READING TEXT:
* START *
Posts for MFA Art Criticism & Writing Category

Emerging Art Critics Survey the Scene on ‘Degree Critical’

Tuesday, December 20th, 2011

As part of SVA’s rigorous MFA Art Criticism and Writing program, students develop their skills by contributing to Degree Critical, the department’s online journal of articles and exhibition reviews, which is edited by faculty members Raphael Rubinstein and Nancy Princenthal, both contributing editors at Art in America magazine. Emerging critics must refine their ability to talk about art and its role in life in engaging and meaningful ways, and the current crop of students are doing just that. As 2011 draws to a close, the Briefs looks back at some of the highlights from the journal over the past year.

In April, Alex Allenchey reviewed Gagosian’s noteworthy exhibition “Malevich and the American Legacy” as it tried to make ambitious connections between Kazimir Malevich and conceptual art, and Noah Dillon provided perspective on the state of fine arts education in his book review of Art School: Propositions for the 21st Century (MIT Press 2009). Kareem Estefan discussed the fine art of assemblage in his review of Christian Marclay’s blockbuster, 24-hour video work The Clock, and Sarah Stephenson (MFA Art Criticism 2011) wrote about Fine Arts faculty member and alumnus Sarah Sze’s (MFA 1997 Fine Arts) first New York gallery show in five years. More recently, Juliet Helmke examined the legacy of Haim Steinbach when he had his first solo exhibition at Tanya Bonakdar this fall, and Sara Christoph discussed Michelle Lopez’s penchant for abusing surfaces at Simon Preston.

To read more reviews and features, visit Degree Critical. For more information about MFA Art Criticism and Writing, visit the department’s Web site.

Critical Information: Mapping the Intersection of Art and Technology

Thursday, December 1st, 2011

SVA presents “Critical Information: Mapping the Intersection of Art and Technology,” an interdisciplinary graduate student conference hosted by the MFA Art Criticism and Writing Department on Saturday, December 3 at 132 West 21 Street, 6th floor, New York City. Beginning at 10am, this daylong event features multiple panel discussions and follows seven tracks—Art, Technology and Identity; Information Art; Digital Costs; Site and Subjectivity; the Future of Signs; the Art of Sound; and Mediated Memory.

The conference’s international roster of participants represents a wide array of disciplines, from cultural studies and media arts to design and art history. Presentation topics include a discussion by Victoria Salinger (University of Chicago, Art History PhD) on the role of gender in the perception of art, science and technology in the 1970s through a comparison of the work of conceptual artists Hanne Darboven and Sol LeWitt. Matthew Lange (MFA 2011 Photography, Video and Related Media) presents a performative lecture called the “Plummet Machine,” which is a satirical cosmological theory consisting of seven Organs, each of which is an outlandish or anachronistic symbol of power that represents order and governance in contemporary society. And Erin Bell (Wayne State University, English, PhD) asks us to consider how social networking sites are transforming not only our lives, but also our deaths.
* END *
Entries from a dataset:
* START *
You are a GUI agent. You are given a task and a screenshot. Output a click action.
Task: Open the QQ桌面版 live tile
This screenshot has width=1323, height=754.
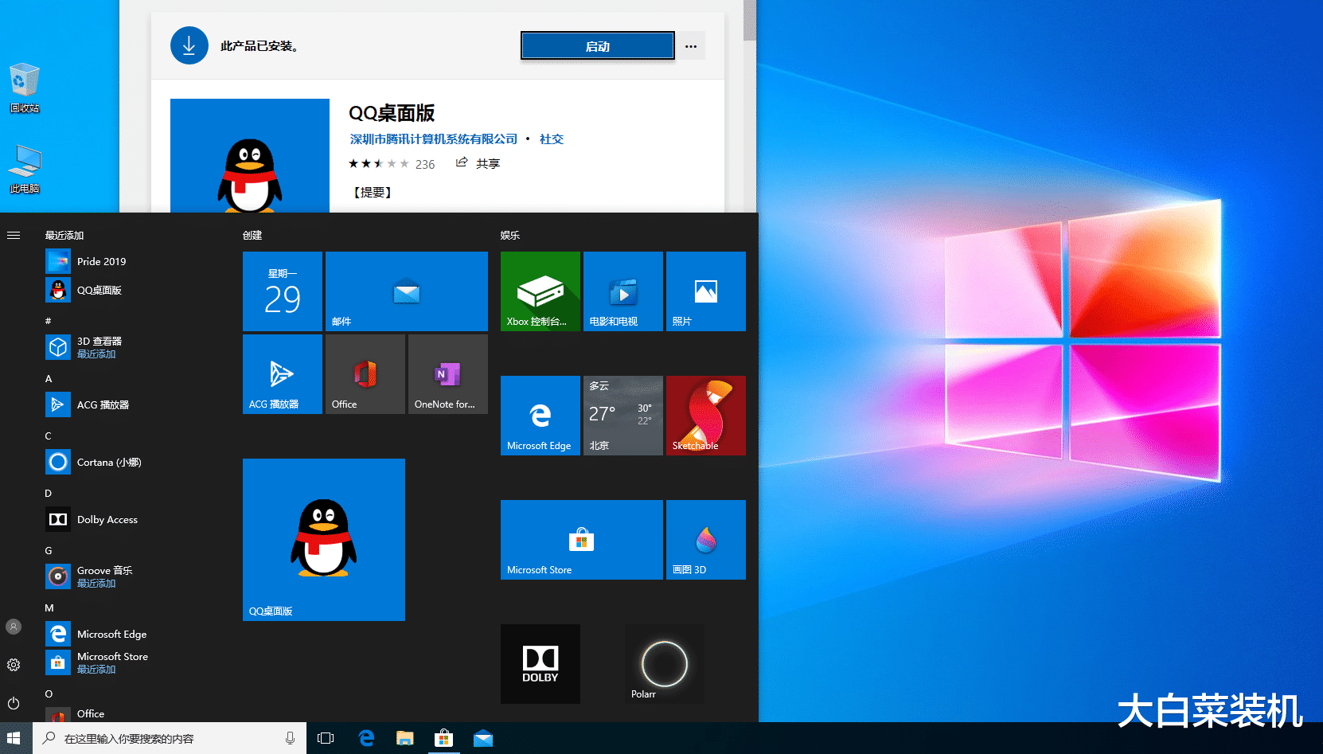click(324, 539)
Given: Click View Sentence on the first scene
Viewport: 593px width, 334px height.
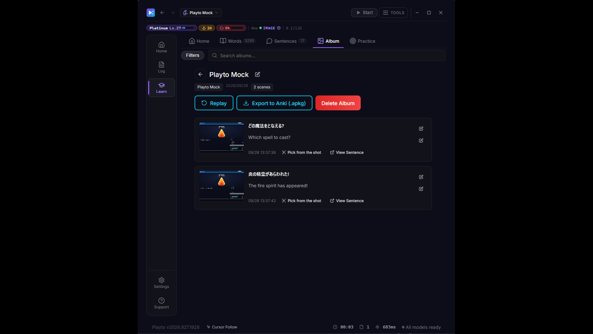Looking at the screenshot, I should pos(347,152).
* END *
EXERCISE REQUIREMENTS:
a – In the SVA art criticism blog posts, which two faculty members edit Degree Critical?
b – Reproduce the passage of the SVA art criticism blog posts that starts at the words "Emerging Art Critics" and stops after the words "the past year.".
c – Carry on the SVA art criticism blog posts from the point where they end.

ANSWERS TO THE EXERCISE:
a – Raphael Rubinstein and Nancy Princenthal

b –
Emerging Art Critics Survey the Scene on ‘Degree Critical’

Tuesday, December 20th, 2011

As part of SVA’s rigorous MFA Art Criticism and Writing program, students develop their skills by contributing to Degree Critical, the department’s online journal of articles and exhibition reviews, which is edited by faculty members Raphael Rubinstein and Nancy Princenthal, both contributing editors at Art in America magazine. Emerging critics must refine their ability to talk about art and its role in life in engaging and meaningful ways, and the current crop of students are doing just that. As 2011 draws to a close, the Briefs looks back at some of the highlights from the journal over the past year.

c –
After the panels, McKenzie Wark, Associate Professor of Culture and Media at the Eugene Lang College, The New School for Liberal Arts, delivers a keynote address at the SVA Theater, 333 West 23 Street, at 4pm. Wark’s lecture entitled “Spectacles of Disintegration” reconsiders the role of art in contemporary society by suggesting that art practice is about the place where aesthetics and technology meet. Wark has written at length on new media, and critical theory. His books include The Hacker Manifesto (Harvard University Press 2004), Gamer Theory (Harvard University Press 2007), and The Beach Beneath the Street: The Everyday Life and Glorious Times of the Situationist International (Verso, 2011).

“Critical Information: Mapping the Intersection of Art and Technology” is free and open to the public. For more information and a complete schedule of panels and presentations, visit http://criticalinformationsva.com.

Image: McKenzie Wark.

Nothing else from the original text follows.